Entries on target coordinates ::

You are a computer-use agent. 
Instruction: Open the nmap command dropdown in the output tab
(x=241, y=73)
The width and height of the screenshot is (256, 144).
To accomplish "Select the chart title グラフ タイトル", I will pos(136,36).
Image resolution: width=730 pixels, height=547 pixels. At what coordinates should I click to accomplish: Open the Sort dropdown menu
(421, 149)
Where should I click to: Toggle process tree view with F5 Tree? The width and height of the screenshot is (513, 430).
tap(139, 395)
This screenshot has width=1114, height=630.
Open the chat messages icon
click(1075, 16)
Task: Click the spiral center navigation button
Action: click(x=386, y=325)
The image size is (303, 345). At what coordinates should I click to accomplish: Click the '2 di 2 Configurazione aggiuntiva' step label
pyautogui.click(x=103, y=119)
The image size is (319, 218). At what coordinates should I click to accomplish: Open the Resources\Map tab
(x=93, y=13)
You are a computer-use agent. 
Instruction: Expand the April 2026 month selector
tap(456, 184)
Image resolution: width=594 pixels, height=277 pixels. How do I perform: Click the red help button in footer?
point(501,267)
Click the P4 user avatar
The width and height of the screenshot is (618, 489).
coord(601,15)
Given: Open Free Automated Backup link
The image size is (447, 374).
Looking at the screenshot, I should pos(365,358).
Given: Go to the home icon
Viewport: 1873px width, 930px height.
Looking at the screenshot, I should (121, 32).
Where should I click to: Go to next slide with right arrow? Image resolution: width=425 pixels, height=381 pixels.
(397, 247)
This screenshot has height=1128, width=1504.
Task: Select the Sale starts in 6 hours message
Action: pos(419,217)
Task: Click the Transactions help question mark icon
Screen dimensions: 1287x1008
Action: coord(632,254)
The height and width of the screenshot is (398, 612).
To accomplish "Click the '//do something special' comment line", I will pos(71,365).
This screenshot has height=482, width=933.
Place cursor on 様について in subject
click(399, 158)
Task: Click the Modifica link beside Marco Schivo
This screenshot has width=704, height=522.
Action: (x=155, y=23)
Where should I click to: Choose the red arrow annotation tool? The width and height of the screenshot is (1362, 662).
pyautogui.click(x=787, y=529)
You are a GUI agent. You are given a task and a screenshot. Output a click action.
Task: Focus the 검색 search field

Work instructions :: Pick out every line of the material above that contains the string "with".

Answer for this exercise ::
Where should I click to: Toggle process tree view with F5 Tree? The width and height of the screenshot is (513, 430).
Where should I click to: Go to next slide with right arrow? Image resolution: width=425 pixels, height=381 pixels.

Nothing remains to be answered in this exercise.